自從來了上海之後,每天都很早起,而且不是普通的早,是五點半、六點那種早。以前在紐約時也是這樣,就算整天沒有事,身體也是會在七點時自動清醒。

起來後會簡單的弄個早餐,喝杯水泡壺茶。如果糧食沒了就會下樓去跟天天都在家門口賣菜的阿姨買些青菜,為午餐或晚餐做準備,或是走出小區跟附近賣水果的阿伯買一串香蕉。然後,會在太陽正巧灑進陽台時坐在桌前,聽著附近鄰居用二胡拉著中國的曲調,打開電腦開始一整天的書寫、備課工作,一邊感受整個城市慢慢甦醒的聲音。或者會穿上好走路的鞋子,在逐漸進入初秋的上海綠蔭下用早晨的時間快走。這時的空氣中已經不再瀰漫垃圾的味道了,取而代之的是清爽的微風和不黏不膩的氣溫。

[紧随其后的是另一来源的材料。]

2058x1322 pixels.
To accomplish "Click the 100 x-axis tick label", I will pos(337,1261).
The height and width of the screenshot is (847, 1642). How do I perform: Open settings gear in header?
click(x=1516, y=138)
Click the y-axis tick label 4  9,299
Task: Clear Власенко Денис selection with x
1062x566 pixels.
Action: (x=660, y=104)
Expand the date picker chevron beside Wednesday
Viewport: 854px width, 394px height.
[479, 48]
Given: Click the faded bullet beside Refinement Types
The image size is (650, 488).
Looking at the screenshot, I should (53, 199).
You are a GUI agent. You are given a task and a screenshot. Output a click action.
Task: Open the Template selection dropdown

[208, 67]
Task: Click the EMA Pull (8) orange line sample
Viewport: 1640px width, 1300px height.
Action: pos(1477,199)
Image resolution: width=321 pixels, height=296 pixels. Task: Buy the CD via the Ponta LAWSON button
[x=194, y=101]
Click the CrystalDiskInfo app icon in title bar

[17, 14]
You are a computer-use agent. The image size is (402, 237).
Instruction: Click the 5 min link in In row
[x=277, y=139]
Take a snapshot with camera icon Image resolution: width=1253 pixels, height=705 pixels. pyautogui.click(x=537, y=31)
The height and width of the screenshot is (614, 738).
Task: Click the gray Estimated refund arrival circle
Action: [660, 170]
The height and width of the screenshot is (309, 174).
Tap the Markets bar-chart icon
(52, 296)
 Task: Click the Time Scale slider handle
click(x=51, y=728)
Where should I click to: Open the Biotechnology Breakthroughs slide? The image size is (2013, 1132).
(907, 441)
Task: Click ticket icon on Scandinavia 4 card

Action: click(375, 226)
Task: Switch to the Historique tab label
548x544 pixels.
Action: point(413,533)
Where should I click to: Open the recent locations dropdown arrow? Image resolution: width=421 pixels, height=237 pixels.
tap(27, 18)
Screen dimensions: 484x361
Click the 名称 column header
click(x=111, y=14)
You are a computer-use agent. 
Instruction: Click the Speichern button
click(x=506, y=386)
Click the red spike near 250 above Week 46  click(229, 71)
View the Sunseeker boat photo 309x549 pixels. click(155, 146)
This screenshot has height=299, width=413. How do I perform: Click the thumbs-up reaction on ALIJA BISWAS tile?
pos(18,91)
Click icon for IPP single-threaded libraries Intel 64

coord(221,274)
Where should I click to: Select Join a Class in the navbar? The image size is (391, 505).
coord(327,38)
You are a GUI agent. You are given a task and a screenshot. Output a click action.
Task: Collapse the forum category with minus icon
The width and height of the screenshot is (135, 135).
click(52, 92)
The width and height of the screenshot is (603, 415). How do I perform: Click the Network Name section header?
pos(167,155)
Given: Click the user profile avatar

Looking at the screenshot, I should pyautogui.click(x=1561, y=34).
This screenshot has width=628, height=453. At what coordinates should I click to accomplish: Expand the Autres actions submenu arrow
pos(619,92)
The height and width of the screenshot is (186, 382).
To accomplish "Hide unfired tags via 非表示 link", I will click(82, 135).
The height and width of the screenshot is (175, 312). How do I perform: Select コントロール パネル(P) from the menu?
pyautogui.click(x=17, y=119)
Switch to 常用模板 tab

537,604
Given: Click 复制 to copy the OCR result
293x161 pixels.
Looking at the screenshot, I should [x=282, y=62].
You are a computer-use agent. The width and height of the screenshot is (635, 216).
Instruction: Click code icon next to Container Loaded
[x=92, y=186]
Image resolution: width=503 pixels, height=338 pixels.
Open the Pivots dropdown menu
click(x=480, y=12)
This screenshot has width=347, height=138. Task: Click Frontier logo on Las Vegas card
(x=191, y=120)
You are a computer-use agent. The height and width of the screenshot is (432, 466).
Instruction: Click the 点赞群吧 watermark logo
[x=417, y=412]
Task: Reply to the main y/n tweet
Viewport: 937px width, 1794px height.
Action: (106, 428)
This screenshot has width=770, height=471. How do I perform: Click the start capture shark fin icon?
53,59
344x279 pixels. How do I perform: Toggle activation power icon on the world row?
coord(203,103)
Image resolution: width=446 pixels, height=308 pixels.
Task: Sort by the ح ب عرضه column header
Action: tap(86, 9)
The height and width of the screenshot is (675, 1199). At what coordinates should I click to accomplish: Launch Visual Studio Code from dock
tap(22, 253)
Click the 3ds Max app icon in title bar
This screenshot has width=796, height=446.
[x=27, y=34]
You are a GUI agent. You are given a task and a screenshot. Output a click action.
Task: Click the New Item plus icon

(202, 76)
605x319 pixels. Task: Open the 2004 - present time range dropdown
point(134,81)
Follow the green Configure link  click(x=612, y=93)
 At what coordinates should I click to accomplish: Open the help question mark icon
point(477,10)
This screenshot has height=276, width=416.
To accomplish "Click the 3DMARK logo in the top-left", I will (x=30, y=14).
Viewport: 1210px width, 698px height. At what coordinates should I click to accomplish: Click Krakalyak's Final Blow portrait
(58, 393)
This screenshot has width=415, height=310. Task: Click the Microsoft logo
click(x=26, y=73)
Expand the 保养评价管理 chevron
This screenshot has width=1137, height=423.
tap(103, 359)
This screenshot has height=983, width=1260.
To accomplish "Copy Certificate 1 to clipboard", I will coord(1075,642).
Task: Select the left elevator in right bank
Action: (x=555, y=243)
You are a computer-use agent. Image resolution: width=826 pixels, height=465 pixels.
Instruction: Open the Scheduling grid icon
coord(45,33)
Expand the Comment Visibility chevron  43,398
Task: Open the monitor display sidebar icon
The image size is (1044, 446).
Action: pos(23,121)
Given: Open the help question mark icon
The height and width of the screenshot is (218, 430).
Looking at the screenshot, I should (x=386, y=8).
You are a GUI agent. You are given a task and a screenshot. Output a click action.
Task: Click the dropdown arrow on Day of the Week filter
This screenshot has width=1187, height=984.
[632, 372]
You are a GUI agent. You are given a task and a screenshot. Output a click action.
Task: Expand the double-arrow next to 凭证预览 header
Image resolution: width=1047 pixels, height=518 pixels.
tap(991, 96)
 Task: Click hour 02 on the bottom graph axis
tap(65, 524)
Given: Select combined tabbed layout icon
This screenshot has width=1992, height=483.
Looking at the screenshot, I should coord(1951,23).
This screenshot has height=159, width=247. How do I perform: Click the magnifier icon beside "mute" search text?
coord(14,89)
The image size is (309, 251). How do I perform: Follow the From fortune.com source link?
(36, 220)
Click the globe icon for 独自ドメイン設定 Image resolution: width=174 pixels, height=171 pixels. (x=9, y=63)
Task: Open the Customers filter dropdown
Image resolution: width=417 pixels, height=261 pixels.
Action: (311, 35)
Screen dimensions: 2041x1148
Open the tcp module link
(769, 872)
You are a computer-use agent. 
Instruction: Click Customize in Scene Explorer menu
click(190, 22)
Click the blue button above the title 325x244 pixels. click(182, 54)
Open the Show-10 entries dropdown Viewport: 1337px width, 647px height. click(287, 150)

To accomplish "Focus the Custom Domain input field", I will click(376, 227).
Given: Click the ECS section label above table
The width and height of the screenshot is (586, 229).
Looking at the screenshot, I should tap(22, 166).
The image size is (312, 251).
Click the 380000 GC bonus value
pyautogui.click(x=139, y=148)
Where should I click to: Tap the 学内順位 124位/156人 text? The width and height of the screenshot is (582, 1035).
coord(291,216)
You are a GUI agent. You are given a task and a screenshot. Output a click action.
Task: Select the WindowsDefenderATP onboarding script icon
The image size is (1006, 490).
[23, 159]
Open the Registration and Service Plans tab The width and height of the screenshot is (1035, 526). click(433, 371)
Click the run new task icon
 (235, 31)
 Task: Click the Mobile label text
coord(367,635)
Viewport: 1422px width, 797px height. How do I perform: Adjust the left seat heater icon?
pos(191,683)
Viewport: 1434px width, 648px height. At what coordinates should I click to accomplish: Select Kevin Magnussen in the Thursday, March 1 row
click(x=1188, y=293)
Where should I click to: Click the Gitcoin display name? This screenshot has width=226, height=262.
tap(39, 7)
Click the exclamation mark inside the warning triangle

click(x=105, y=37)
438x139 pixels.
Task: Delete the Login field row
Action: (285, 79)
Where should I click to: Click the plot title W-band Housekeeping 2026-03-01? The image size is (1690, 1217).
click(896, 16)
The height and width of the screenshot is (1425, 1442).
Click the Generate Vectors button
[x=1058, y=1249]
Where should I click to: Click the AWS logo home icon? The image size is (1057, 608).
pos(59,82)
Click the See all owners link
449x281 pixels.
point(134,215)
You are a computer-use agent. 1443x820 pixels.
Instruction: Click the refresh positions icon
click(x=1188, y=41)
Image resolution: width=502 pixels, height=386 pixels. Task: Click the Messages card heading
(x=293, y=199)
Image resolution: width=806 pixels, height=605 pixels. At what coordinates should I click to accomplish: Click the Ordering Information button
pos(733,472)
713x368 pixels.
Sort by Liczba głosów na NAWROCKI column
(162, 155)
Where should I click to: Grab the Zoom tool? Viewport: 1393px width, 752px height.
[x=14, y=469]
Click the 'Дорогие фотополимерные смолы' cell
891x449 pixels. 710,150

賣水果的阿伯和賣菜的阿姨會在我路過時堆起親切的笑容和我打招呼,幫我換過鎖芯的鎖匠則是面無表情地看著我,我會走進超市裡偷偷看著旁邊的上海奶奶怎麼選散裝的雞蛋,接著在日正當中以前,回到家裡。

我忽然想起好久好久以前的一個願望,那個願望是可以在不同的城市裡住下、生活、還有工作。這才發現,原來這個願望又在我一不注意時不知不覺地實現了。

至於這一生中會在多少個城市裡進行這樣的反覆我不清楚,也不是沒有想過要把整個人生塞進一個背包,帶著它到處走。雖然心裡總有個聲音告訴我,上海應該不是最終會留下的地方,不過都走到了現在了,其實很感謝命運一直把我各種大大小小的渴念記在心頭上。縱使曾經不知道也看不見下一步要怎麼走,不過想到如今的自己正在過著還沒有什麼可以抱怨的新生活,便覺得只要有信念,下一步總是會在最好的時機出現。

但是偶爾又會忽然開始質疑起自己做的一些決定。朋友說可能只是還沒適應,但適應這兩個字根本不存在我的字典裡啊。從14歲就離鄉背井,到哪裡其實都可以以最快的速度融入當地生活,是明明剛一個城市三天,卻也可以被本國人問路的那種融入速度。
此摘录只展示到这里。